I made coleslaw tonight, which brings me to Sweet Annie… She was my Grandma. I probably take after her more than just about anyone else in my family. She’s who gave me my love of cooking, which is an art, people. I made my coleslaw in a food processor which I think she’d probably disapprove of. I was teaching Tuggy to do it… he’s about the age I was when she taught me. I remember her telling me that there are no short cuts, and you have to be the best at whatever you present. Sweet Annie is why- to this day – I travel bike runs with play it up powder, argon oil and a brush. And eyeliner, you just need it, girls! A healthy desire to present your best self to the world is a good thing.

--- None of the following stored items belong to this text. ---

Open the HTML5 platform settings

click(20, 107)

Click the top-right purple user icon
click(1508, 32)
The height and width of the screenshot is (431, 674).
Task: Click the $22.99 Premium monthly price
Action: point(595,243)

Until it’s not, of course. When your image is more important than your self-worth, when you have to pretend… when you would rather walk on glass than continue to do whatever it is you’re doing…. Maybe it’s gone too far. I really believe that shame is the tie that binds and chokes us. Back in the day, I never wanted anyone to know that I was experiencing abuse because I was sure they’d think less of me. You know, because I’d said…Ooh, ooh, pick me!! Most people experience abusive relationships between the ages of 18 and 24… I’m here to tell you, you are still just young and dumb then. Sometimes, you’re just trapped. You can’t see anyway out so you just keep on keeping on. If God doesn’t open a door, there is a window somewhere with your name on it. You never, ever have to stay.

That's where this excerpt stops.